#### [DATASET]
-------------------------
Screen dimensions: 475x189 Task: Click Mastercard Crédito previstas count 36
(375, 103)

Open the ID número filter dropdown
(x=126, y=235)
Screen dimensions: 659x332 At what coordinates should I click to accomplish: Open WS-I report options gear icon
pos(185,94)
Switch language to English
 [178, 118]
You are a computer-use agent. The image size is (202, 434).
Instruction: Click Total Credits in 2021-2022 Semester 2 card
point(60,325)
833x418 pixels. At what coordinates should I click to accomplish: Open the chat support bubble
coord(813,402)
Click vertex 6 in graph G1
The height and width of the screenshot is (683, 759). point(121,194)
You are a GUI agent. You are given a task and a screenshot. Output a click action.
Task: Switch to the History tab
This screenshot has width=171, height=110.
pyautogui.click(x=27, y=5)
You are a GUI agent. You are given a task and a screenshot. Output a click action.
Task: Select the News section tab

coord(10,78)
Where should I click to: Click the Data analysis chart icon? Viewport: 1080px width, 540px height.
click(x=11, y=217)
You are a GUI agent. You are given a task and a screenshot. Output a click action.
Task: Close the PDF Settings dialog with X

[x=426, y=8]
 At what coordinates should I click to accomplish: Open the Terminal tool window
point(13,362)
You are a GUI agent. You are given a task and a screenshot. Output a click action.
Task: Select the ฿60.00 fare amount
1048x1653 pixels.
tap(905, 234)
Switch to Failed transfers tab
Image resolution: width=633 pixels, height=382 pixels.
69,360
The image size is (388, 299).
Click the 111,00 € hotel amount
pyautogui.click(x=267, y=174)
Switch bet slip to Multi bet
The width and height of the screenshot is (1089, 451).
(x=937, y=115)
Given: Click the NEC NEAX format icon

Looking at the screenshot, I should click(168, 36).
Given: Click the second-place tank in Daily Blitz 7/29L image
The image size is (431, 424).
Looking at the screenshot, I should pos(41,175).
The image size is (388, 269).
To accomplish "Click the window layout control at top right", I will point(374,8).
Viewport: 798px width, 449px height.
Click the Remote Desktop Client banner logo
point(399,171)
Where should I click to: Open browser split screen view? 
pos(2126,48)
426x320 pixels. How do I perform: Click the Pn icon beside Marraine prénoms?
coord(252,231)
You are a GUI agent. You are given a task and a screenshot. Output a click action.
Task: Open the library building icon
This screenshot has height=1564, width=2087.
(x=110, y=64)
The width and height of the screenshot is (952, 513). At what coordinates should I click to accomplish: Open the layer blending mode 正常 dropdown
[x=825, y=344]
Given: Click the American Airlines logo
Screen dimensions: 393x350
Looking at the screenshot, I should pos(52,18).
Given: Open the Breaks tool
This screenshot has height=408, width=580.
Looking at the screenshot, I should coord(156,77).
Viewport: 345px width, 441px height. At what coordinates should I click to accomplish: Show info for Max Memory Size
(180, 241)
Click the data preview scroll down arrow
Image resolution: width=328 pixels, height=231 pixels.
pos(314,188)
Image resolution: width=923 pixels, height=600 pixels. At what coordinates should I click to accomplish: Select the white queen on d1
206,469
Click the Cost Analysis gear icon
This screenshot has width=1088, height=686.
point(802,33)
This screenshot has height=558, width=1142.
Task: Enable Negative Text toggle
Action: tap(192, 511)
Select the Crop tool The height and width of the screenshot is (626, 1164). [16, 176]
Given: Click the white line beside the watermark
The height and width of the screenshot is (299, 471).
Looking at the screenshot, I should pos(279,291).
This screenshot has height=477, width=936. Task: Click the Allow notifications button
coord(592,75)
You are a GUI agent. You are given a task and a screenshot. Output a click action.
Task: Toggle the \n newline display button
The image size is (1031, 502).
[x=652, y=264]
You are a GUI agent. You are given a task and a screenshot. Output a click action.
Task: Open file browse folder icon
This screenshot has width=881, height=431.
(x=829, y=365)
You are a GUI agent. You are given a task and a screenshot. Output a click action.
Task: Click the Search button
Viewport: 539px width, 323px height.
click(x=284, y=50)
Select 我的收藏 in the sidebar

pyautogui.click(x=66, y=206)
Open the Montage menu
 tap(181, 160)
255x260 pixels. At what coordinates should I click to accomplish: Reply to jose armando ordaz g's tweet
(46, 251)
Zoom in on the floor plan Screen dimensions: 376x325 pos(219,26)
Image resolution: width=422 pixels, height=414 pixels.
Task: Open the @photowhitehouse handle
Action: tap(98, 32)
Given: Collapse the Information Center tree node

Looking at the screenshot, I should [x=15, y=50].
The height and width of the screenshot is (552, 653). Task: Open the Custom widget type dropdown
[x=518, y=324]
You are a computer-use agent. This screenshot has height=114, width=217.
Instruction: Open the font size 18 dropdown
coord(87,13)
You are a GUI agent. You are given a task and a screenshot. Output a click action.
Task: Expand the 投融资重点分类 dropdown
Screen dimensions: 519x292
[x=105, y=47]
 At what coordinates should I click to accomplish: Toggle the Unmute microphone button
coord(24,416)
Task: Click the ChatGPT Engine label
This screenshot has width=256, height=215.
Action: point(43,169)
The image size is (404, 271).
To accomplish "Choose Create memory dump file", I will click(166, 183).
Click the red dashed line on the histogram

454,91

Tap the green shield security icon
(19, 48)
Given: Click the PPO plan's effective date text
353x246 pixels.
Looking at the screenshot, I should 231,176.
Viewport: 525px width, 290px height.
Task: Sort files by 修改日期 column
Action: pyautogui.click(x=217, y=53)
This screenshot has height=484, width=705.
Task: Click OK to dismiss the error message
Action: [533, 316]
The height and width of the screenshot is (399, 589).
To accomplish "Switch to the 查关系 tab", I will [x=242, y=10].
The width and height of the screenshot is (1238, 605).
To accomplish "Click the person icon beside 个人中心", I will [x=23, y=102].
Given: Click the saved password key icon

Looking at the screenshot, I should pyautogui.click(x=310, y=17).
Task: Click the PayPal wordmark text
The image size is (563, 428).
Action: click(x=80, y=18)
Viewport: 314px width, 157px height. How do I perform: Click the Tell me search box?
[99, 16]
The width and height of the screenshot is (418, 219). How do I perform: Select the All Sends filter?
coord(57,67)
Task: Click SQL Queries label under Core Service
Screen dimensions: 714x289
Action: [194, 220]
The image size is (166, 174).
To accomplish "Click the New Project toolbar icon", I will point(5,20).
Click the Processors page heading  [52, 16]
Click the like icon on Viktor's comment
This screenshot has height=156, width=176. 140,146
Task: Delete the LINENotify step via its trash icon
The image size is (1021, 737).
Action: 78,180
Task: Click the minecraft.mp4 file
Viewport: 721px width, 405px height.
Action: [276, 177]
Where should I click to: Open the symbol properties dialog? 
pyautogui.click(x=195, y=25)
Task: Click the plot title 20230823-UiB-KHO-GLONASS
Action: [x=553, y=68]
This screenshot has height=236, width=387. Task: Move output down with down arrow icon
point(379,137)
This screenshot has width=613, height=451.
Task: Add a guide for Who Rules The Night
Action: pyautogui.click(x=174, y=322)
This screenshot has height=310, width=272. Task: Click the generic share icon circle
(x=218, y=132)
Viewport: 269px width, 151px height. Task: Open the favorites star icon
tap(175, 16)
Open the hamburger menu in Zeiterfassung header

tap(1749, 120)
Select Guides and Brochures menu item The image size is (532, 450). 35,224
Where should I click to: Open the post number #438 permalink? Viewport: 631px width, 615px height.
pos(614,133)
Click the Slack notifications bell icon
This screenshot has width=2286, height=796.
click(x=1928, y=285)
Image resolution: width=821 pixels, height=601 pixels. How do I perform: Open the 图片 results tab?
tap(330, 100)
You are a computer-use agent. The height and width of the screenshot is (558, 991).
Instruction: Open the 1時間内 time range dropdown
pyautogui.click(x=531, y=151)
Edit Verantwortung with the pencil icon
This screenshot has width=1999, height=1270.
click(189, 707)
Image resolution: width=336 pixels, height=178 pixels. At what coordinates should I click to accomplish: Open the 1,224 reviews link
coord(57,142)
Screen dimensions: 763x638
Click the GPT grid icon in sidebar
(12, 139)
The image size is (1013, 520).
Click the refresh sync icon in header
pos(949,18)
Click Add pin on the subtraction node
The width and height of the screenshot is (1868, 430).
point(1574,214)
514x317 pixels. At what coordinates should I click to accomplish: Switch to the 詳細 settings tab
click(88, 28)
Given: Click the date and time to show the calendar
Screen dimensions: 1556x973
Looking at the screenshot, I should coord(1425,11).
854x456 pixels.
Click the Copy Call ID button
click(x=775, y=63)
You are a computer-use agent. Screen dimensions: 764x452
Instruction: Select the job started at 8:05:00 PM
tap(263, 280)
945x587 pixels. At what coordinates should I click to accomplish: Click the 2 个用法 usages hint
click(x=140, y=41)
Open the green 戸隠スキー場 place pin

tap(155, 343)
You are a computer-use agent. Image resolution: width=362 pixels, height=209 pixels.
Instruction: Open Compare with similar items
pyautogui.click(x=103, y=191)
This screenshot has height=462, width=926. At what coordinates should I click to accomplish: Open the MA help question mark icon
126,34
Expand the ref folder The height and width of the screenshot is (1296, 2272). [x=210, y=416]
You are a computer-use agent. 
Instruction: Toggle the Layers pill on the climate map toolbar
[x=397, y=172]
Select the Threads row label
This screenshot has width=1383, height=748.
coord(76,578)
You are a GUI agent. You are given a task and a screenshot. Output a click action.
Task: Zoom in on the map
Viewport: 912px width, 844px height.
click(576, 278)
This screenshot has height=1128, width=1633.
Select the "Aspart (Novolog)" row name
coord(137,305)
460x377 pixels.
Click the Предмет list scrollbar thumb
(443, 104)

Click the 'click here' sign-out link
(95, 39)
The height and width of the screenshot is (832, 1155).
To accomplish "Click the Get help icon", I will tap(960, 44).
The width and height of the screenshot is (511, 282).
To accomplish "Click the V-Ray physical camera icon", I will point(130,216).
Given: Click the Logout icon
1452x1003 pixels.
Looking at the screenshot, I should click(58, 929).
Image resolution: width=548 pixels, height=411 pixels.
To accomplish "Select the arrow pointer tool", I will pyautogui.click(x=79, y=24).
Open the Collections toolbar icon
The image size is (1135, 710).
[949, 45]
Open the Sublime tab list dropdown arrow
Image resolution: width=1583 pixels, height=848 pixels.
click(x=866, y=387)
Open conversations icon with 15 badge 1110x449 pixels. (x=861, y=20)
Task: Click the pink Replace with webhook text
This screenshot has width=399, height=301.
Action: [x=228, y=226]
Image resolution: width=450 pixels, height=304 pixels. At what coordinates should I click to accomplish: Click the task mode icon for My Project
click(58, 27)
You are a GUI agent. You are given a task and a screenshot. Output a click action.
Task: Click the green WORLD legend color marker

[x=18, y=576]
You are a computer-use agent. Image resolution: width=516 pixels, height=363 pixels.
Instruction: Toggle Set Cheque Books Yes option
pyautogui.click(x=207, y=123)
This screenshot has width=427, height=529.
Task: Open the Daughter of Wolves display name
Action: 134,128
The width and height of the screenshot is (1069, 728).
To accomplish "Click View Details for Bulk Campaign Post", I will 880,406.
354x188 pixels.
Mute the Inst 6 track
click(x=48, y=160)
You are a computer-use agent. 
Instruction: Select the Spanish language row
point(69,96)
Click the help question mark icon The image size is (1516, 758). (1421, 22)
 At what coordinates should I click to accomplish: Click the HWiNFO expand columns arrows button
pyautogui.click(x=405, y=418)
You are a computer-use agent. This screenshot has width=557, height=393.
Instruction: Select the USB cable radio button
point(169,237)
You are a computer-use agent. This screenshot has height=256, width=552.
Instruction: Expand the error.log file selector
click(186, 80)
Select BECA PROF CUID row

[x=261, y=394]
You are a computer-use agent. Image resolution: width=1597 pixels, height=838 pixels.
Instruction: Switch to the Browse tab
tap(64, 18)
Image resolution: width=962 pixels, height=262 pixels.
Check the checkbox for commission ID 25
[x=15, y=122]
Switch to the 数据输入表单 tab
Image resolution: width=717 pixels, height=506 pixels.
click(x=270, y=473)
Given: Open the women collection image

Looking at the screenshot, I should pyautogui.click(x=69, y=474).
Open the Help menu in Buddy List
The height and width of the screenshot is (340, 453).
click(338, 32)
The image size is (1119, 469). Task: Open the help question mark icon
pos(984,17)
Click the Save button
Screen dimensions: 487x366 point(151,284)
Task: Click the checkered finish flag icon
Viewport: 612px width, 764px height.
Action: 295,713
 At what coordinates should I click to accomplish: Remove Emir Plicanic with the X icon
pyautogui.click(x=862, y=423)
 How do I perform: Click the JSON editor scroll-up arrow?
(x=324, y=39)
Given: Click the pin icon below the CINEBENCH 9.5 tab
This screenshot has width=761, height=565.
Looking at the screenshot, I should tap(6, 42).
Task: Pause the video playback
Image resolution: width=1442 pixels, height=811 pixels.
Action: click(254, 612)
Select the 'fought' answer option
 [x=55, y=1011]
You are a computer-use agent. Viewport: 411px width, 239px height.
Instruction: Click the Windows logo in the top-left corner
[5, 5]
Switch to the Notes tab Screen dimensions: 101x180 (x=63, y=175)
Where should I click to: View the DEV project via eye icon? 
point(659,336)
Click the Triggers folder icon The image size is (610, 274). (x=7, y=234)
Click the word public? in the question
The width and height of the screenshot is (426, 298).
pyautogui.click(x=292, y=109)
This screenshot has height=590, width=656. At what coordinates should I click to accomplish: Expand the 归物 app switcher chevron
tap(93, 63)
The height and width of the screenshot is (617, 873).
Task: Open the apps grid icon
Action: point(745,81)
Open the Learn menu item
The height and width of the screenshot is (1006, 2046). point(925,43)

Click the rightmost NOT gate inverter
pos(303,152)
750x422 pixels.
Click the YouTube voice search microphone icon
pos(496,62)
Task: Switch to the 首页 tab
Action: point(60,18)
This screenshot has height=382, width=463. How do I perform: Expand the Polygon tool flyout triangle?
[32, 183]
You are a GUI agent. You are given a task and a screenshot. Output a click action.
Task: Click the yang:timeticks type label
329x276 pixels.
-------------------------
#### [PROBLEM DETAILS]
Copy out the items unchanged, from the line containing "750x422 pixels." through the end of the items, with both ends included.

#### [RESULT OF THIS TASK]
750x422 pixels.
Click the YouTube voice search microphone icon
pos(496,62)
Task: Switch to the 首页 tab
Action: point(60,18)
This screenshot has height=382, width=463. How do I perform: Expand the Polygon tool flyout triangle?
[32, 183]
You are a GUI agent. You are given a task and a screenshot. Output a click action.
Task: Click the yang:timeticks type label
329x276 pixels.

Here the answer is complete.